[Dataset entries]
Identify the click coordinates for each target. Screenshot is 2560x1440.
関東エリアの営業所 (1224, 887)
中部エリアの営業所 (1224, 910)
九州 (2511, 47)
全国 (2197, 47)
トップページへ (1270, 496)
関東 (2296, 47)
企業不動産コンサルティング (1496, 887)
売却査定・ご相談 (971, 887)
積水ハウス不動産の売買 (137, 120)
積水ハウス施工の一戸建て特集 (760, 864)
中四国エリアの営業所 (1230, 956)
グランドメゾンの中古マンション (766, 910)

• [DIRECTIONS]:
Write every entry out again, exactly as it stands.

• [OUTPUT FOR THIS TASK]:
Identify the click coordinates for each target. Screenshot is 2560x1440.
関東エリアの営業所 (1224, 887)
中部エリアの営業所 (1224, 910)
九州 (2511, 47)
全国 (2197, 47)
トップページへ (1270, 496)
関東 (2296, 47)
企業不動産コンサルティング (1496, 887)
売却査定・ご相談 (971, 887)
積水ハウス不動産の売買 (137, 120)
積水ハウス施工の一戸建て特集 (760, 864)
中四国エリアの営業所 (1230, 956)
グランドメゾンの中古マンション (766, 910)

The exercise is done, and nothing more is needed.